● TASK STATEMENT
Scan the entries below and tally the lines that include "screenshot". Return nothing but the tally.

● RECORDS TO PROCESS
######

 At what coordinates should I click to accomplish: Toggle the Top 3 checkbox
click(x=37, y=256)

######

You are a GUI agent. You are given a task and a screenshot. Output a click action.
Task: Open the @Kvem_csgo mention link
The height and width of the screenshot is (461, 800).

######

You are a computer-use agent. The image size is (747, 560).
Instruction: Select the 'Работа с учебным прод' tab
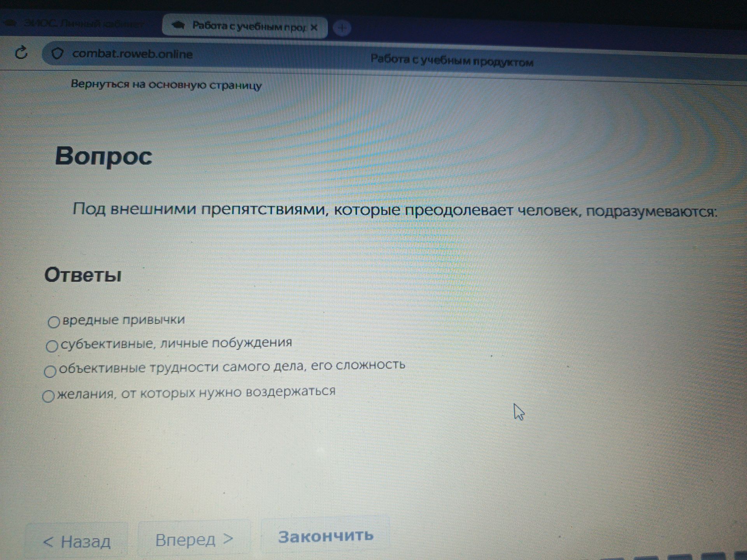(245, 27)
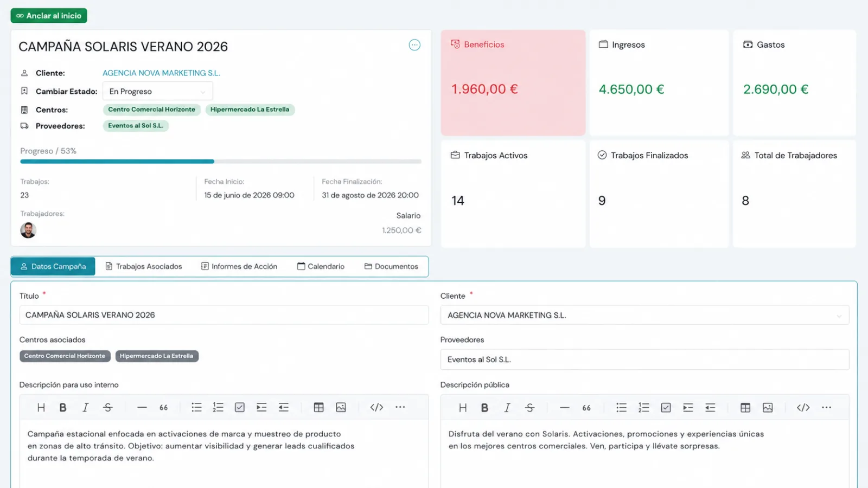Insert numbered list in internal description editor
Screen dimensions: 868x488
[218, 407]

######

● SOLUTION TO THIS PROBLEM
2